Rescale the lines from the one containing "At what coordinates should I click to accomplish: Click" through the last line, both included. Write out those lines in full, requests included, with every coordinate in the answers multiplied by 0.6 and rounded to a whole number, halves up.

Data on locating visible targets

_ _ _ _ _ _ _

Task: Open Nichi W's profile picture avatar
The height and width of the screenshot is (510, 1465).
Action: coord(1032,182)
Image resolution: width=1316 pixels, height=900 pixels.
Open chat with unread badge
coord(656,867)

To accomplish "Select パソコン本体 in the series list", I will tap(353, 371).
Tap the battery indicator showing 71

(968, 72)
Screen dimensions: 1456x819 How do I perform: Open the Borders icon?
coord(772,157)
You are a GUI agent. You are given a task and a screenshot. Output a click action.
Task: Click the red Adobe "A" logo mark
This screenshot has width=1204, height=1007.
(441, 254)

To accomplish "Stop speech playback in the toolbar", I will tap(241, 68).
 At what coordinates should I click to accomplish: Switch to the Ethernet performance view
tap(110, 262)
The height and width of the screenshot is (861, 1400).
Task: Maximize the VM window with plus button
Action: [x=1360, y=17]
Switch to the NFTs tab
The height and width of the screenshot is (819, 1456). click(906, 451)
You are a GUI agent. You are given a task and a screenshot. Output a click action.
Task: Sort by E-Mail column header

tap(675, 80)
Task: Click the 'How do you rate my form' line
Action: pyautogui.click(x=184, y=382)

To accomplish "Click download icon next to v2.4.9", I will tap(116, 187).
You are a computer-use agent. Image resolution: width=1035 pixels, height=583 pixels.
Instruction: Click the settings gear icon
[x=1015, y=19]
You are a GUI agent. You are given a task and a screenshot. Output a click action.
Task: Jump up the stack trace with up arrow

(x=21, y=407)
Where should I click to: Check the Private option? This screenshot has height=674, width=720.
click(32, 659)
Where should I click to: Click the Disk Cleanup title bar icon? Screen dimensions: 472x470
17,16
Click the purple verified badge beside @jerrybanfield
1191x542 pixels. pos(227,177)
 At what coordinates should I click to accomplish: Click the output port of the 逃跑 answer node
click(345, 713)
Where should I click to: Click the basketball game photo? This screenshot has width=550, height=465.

_ _ _ _ _ _ _

## [THE RESULT]
 At what coordinates should I click to accomplish: Click the output port of the 逃跑 answer node
click(207, 428)
Where should I click to: Click the basketball game photo? This screenshot has width=550, height=465.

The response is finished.